In April 2017 a large change to IR35 came into effect when, in the public sector, the burden of determining employment status shifted from contractor to organisation and became mandatory. Instead of the contractor assessing whether or not he/she is inside IR35, this obligation has been handed to the contracting party – the client.

When a contractor is deemed inside IR35, then the client must deduct employees’ National Insurance contributions and income tax from the contractor’s pay, as well as paying employers’ National Insurance contributions. 

Private sector following suit

Next year, this change is also coming into effect in the UK’s private sector, with medium and large companies (small businesses are excluded) becoming responsible for determining the tax status of contractors. This change will have major operational implications for UK businesses and contractors, including in the way they collaborate and commission/deliver work. 

For contracting parties, it can also have large financial implications. By 2023, HMRC expects IR35 for the private sector to add £1.3 billion in additional income to its coffers per year. 

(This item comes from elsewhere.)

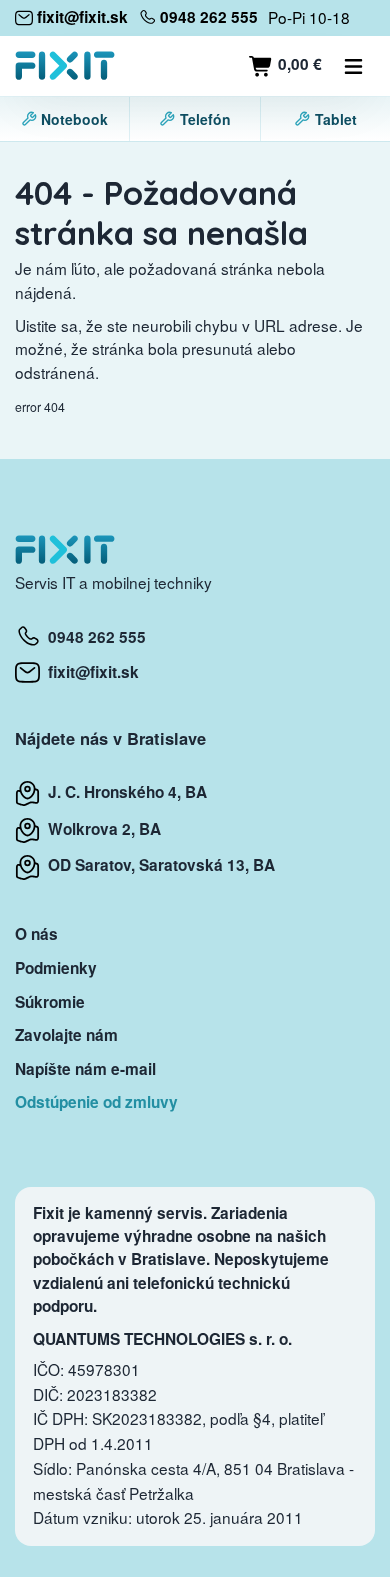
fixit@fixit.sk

Despite its impact, however, a staggering 71% of medium and large businesses are still unaware that the IR35 changes come into effect on April 6, 2020, according to a survey by Sullivan & Stanley of 500 UK business decision-makers across multiple sectors. 

“The Government’s decision to extend IR35 to the private sector from April 2020 has caused unease for contractors and the organisations that employ them.”

One of the reasons behind this is that more than half (54%) of respondents feel that they haven’t received enough information on IR35, while 52% claim that HMRC’s message is too fuzzy, contradictory or confusing. 

As such, less than four in ten firms (38%) believe that they will have a robust strategy in place by the time IR35 changes kick in, with over 50% stating that they will need up to six months after the change date to be fully ready for the new legislation. 

“Almost three-quarters of businesses run the risk of not being ready on time – and that’s a concern,” says Kevin Corne from Sullivan & Stanley, a consulting firm and provider of independent consultants.

He added a piece of advice for companies preparing for IR35: “A lot of businesses are looking at IR35 with a transactional lens and not taking into consideration its transformational capability. We believe that IR35, if prepared correctly, presents an opportunity to revolutionise operating models that future-proof firms, give freelance experts the recognition they deserve and change business for the better.”